◆ Extract:
[Start]

Analyzing six global
scenarios for 2026. 

A series of inflection points await the world. Here’s our view of what might happen next year.

By JAMIE DETTMER

Illustration by Michael Waraksa for POLITICO

Last year, POLITICO chose to be boosterish about the future as it outlined some not entirely tongue-in-cheek reasons for optimism about 2025. Some predictions were spot-on, though others less so: Donald Trump did manage to end (maybe) the war in Gaza, but peace in Ukraine is proving more elusive.  

This P28 we’re taking a different tack by offering odds on some 2026 scenarios — from the political survival of both Hungary’s Viktor Orbán and Israel’s Benjamin Netanyahu to the chances of a financial crash and the likely winners of the mid-term elections in the United States.  

Is the author prepared to bet his own salary on any of the episodes sketched below? Hell no! The most common mistake when it comes to gambling is to start in the first place. Just ask Harry Kakavas, one of Australia’s smartest real-estate salesmen, who made a fortune selling property on the Gold Coast only to lose tens of millions of dollars at the Baccarat tables.

[End]

◆ Stored records:
[Start]

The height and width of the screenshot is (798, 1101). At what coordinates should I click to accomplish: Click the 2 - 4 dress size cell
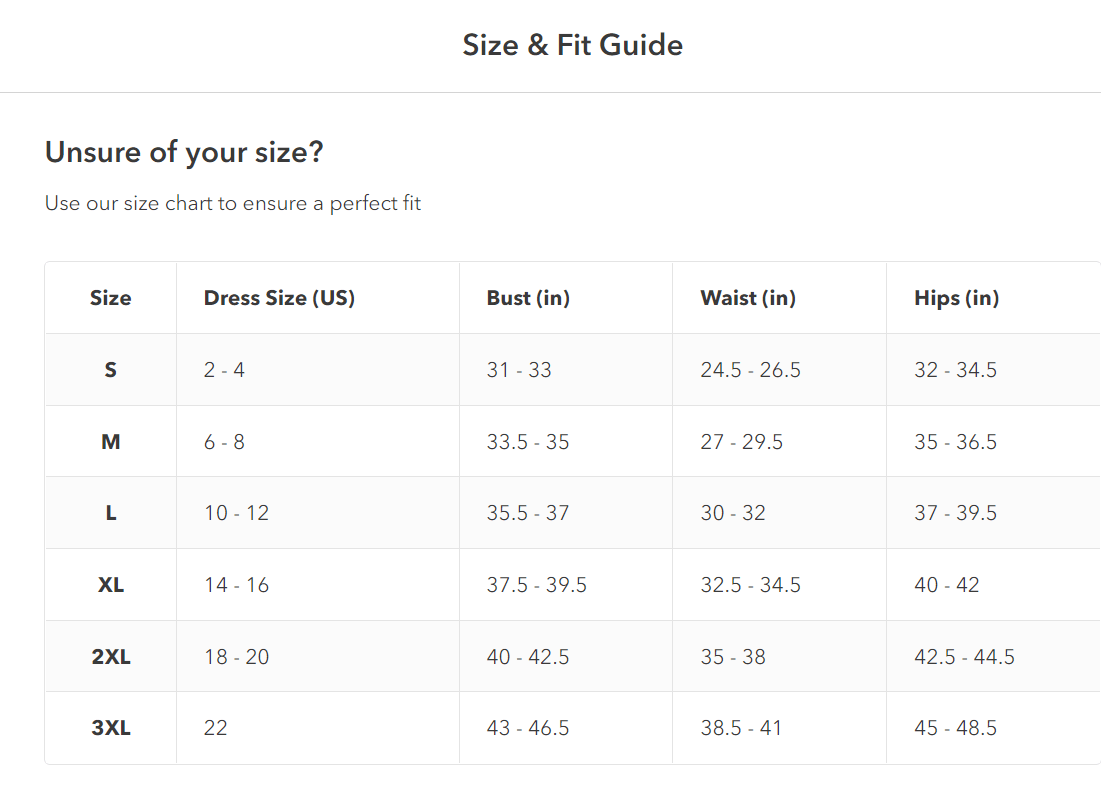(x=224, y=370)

[End]
[Start]

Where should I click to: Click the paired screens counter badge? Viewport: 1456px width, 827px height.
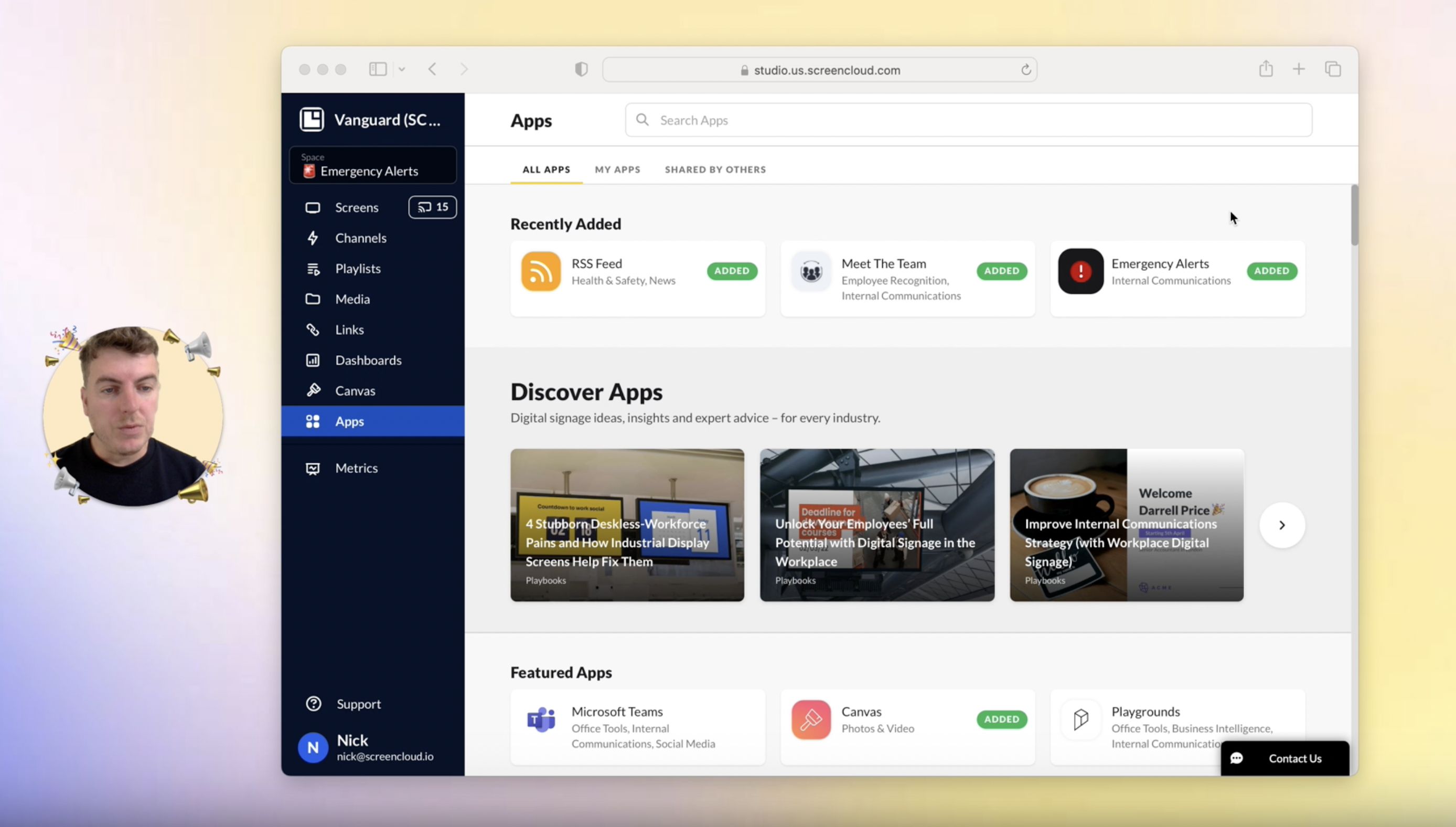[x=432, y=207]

[End]

◆ Objective:
Carry on the article on six global scenarios for 2026 from its last sentence. The listing was taken from a different source than the article.

◆ Written reply:
But if you want to place some wagers, be my guest. There are plenty of online gambling sites that’ll be happy to take your money.  

Here’s a caution though. Politics in this topsy-turvy era is even less predictable than sports. And even more so with the ever-unpredictable Donald Trump in the White House. After a whirlwind year at the start of his second term, here’s how we see things unfolding across the globe in 2026.  

Trump pulls off an end to the war in Ukraine

For all the talk of Western sanctions crashing the Russian economy and bringing the Kremlin to heel, Vladimir Putin seems unperturbed. Regardless of the carnage on the frontlines or Russians queueing for gas because of Ukrainian drone strikes on oil refineries, he has remained fixed on pressing his maximalist demands.  

Meanwhile, there are domestic political limits on what Ukraine’s Volodymyr Zelenskyy can agree to without triggering a public backlash.  

Nonetheless, Trump often seems more inclined than not to think a deal might be possible. After his Alaska summit with Putin, Trump was heard on a hot mic explaining to France’s Emmanuel Macron that he thinks Putin really wants to “make a deal for me.” “I think he wants to make a deal with me. Do you understand that? As crazy as it sounds,” Trump added.  

Of course, the stubbornness of the Russian leader has left Trump frustrated and occasionally musing about whether he’s being played — which is what Melania Trump reportedly thinks Putin is doing

The Russian leader is adept at stringing Trump along — and his timing is impeccable when reaching out to his US counterpart. Take his two-hour-log phone call last month dangling the prospects of a summit just as Trump hinted he might give Ukraine Tomahawk Cruise missiles.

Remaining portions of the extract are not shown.